Shakespeare, Faulkner, and Tattoos

My best friend Basak is getting a tattoo, of a skull, on her right ankle. I said I’d get a matching one. Surprised and touched, she yelled in excitement and curiosity “Baby!” . She didn’t question me “Are you sure?” She already knew that there was something deeper. I’m not the type of woman to follow just to follow. I’m not silly enough to get a permanent mark on my body just to fit in. I’m not that whimsical. So…. why?

Life is surprising, that is why. Unpack that: It’s unpredictable. I wouldn’t get a tattoo of a skull if it weren’t for her, that much is true. Is our friendship so strong that we decided and pledged this to each other? No. That’s not it either. Like many tattoos, the symbol attracts me. Basak and I, we fought together, we learned together, we brunched together with family. We are friends and family; we are open love. We are also an ocean apart. I haven’t seen her, hardly spoke to her, in five years. I was her university English teacher, three years older than her, in Turkey. The last time we really spoke, was through letters, on our last day of class. She wrote her message and cut the paper into the shape of a heart: “This isn’t goodbye.” We held on, in silence, to that promise, too scared it would never come true.

But it did.

The tattoo symbolizes that despite time and distance, love doesn’t die. Having her skull behind my ankle will be a love line, like two people looking at the same star at night. It reminds me the power of friendship and reminds me of my two favorite philosophic topics: time and space—not in scientific way, but a human way. Where do we put our hopes and dreams? What is remembrance? How do we design our life spaces? How do we navigate them? When is love? When does it start, when does it stop, and where is it? I thought Basak and I would cheat death of love a little by getting these matching tattoos.
She was a little curious though. I told her not to worry. I’m not sure if she knew this about me, but I’m not the type of woman to do something she doesn’t want to do. I wouldn’t say it, just to say it, or to make her happy. She said she knew this. She knew this from the start.

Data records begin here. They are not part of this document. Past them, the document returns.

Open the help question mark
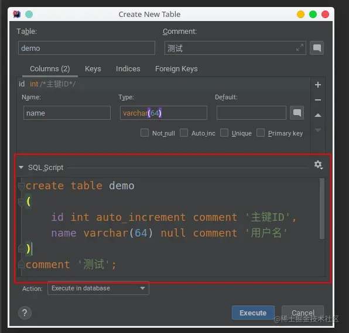Viewport: 349px width, 333px height. tap(25, 313)
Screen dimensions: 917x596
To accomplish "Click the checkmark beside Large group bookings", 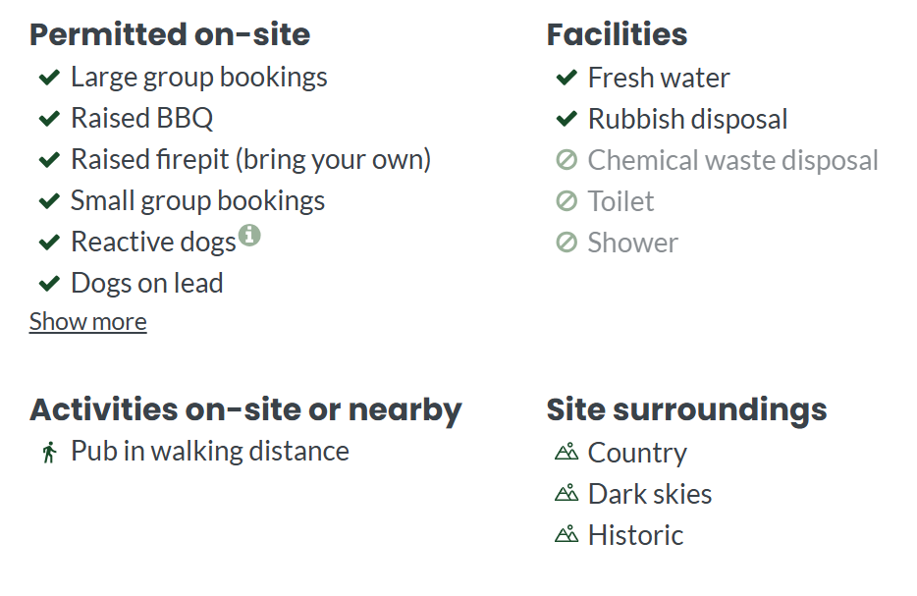I will [49, 78].
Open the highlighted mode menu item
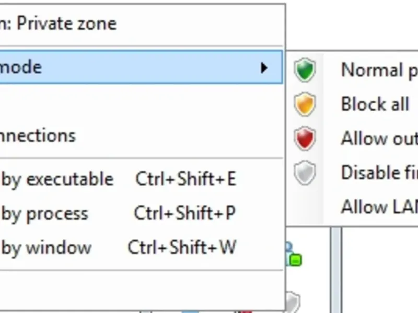The width and height of the screenshot is (418, 313). point(21,67)
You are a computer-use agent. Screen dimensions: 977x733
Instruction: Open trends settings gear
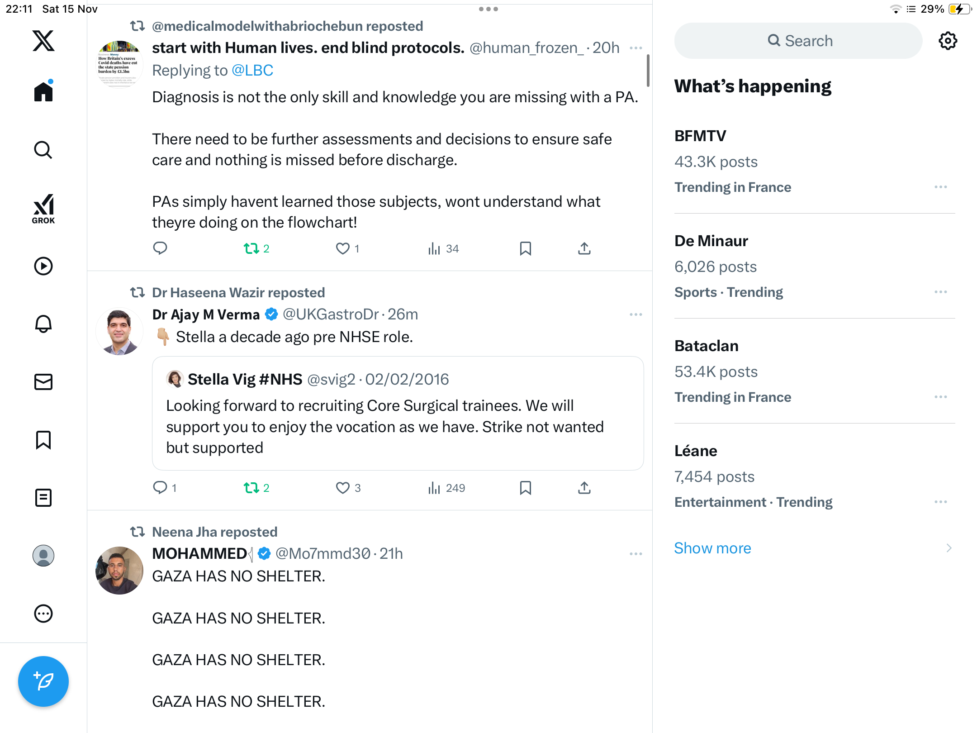[948, 41]
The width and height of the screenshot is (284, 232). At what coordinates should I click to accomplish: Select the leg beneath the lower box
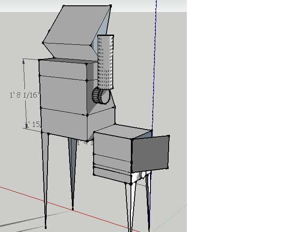130,204
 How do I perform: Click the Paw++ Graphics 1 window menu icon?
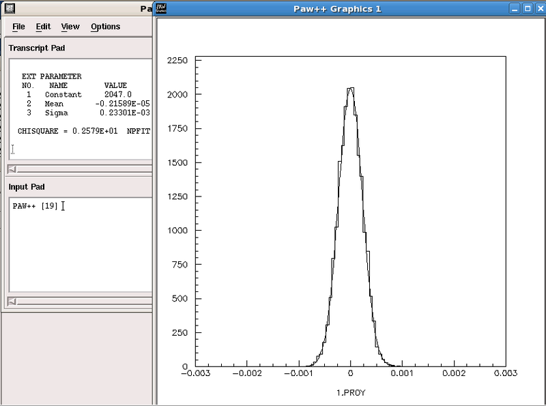click(161, 8)

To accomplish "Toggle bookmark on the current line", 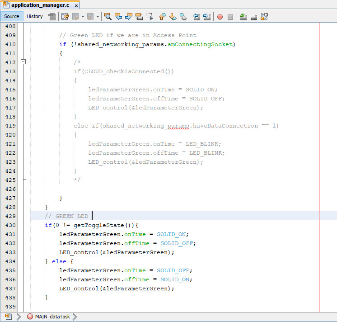I will click(183, 17).
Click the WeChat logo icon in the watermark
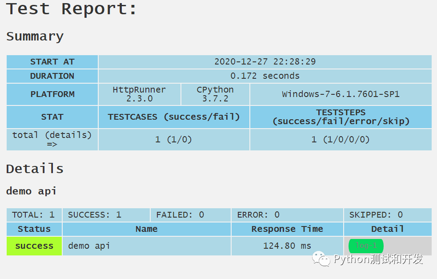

I told her that I had been thinking of getting a tattoo for a while now, and being a literary person, it’s a challenge, because I could fill the expanse of my body with the beautiful quotes I’ve consumed. But one always spoke to me. On the arches of my feet I wanted to inscribe:

Out, out, brief candle!
Life’s but a walking shadow, a poor player
That struts and frets his hour upon the stage
And then is heard no more. It is a tale
Told by an idiot, full of sound and fury,
Signifying nothing.

Macbeth, (V.v)

How many times in my life had I just wanted to scream: ENOUGH!

How stupid of me, to think that I was the hero of my play. In what way should I be exhausted? This is it. All this pride and pomp, strutting and worrying, just for my moment of glory, chasing my dreams but for what? It is nothing. The end is come. Who will speak my name? Life is told and retold by other idiots like me: those with an unbearable, insatiable, unquenchable, and futile passion.

Signify is the best word because it reminds us that for every word, there is a symbol. The word exists for the object, and the object exists for the word. This is the symbolic nature of language. This is why all we do, all we say, is not told or completed but rather signified. The beauty of juxtaposition doesn’t fall short upon us here: the juxtaposition of sound and fury, the loudness and the rage placed side by side to “nothing” only reiterates this message. This passion is nothing. Remember it.
We will never be able to re-present thought or feeling.
We will never stop trying.

My favorite novel, The Sound and the Fury, by William Faulkner, alludes to this idea; his mentally handicap protagonist Benji, introduces Faulkner’s world through his: through sounds and smells. Throughout the novel, there are no markers of time. There are no warnings of flashbacks. There is no punctuation to dialogue. There is no announcements of mixed dialogues of different times: which are thoughts? which are spoken? Faulkner makes no excuses nor aids his readers. His writing is unforgiving, but ever-rewarding. It is an experience that replicates life. Life is not a neat linear chronology of events but rather, it is a constellation of vital phenomena: simultaneously, sonorously, and furiously exploding, in chaotic, and perfect orchestra.

I thought I would place Shakespeare’s verses on my arches so that with one step, I remember that life is worth living: it is full of passion and love and fury and with the other step: it is meaningless. I’m one step closer to my dusty death, eventually forgotten. Even the tattoo itself, will wear also, and erase too, and I’ll have to. with purpose, get inked again. Morbid?

The skull is close enough to my original plan, beautifully overlapped by the new one.